The company’s operation includes strategic gateway airports, piers and railheads. As a customs-bonded carrier Dynamic offers additional expedience in moving goods during the clearing process.
Dynamic owns and operates an extensive fleet of local and line-haul tractors servicing the gateway ports-of-entry in New York, New Jersey, California and Florida. The company provides daily ocean container recovery at all piers and domestic railheads for transport directly to customers’ distribution centers and warehouses. In addition to providing local distribution, warehousing services and DC bypass programs, Dynamic has U.S. Customs Container Freight Stations with Bonded Trucking operations.

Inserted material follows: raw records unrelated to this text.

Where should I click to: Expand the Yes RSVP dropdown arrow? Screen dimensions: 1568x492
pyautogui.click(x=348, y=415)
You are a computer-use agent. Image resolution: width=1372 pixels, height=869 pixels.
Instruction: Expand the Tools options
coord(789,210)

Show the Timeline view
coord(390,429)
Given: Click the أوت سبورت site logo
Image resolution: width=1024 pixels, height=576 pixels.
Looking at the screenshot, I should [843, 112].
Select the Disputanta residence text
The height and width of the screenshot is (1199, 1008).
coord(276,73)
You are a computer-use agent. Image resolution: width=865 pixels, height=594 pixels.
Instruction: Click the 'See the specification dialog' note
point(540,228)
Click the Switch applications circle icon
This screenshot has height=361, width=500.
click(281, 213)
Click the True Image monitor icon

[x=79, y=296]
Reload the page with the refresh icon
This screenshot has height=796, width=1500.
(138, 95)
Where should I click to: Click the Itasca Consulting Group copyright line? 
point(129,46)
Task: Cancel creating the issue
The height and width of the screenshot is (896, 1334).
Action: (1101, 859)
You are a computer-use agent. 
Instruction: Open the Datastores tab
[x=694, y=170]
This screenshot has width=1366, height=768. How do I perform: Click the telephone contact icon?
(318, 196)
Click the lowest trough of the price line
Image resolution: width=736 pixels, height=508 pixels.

“Most of our customers are gaining one to two days on the freight forwarding side because of those capabilities,” Rotondi said. “We have also experienced explosive growth in e-commerce fullfilment. The major department stores have increased their e-commerce business and have moved more toward the drop-ship model where a vendor ships directly from its warehouse to the consumer. The vendor has to be prepared for that, so they rely on us to support that function. With that growth comes the proliferation of SKUs, which really puts a burden on the warehouse for inventory control and fulfilment.” Continuing, he said, “That is where we shine.”
The demands of e-commerce can also pinch budgets, a fact that Rotondi said his team is focused on mitigating. Here again, Dynamic is using technology and material handling automation to address the problem.
“A major challenge is the increasing cost of labor,” he added. “We’ve been on a big push toward automation using advanced conveyor technology, high-speed sortation and even now considering robotic technology for repetitive functions. The impetus is there to automate as wage rates increase.”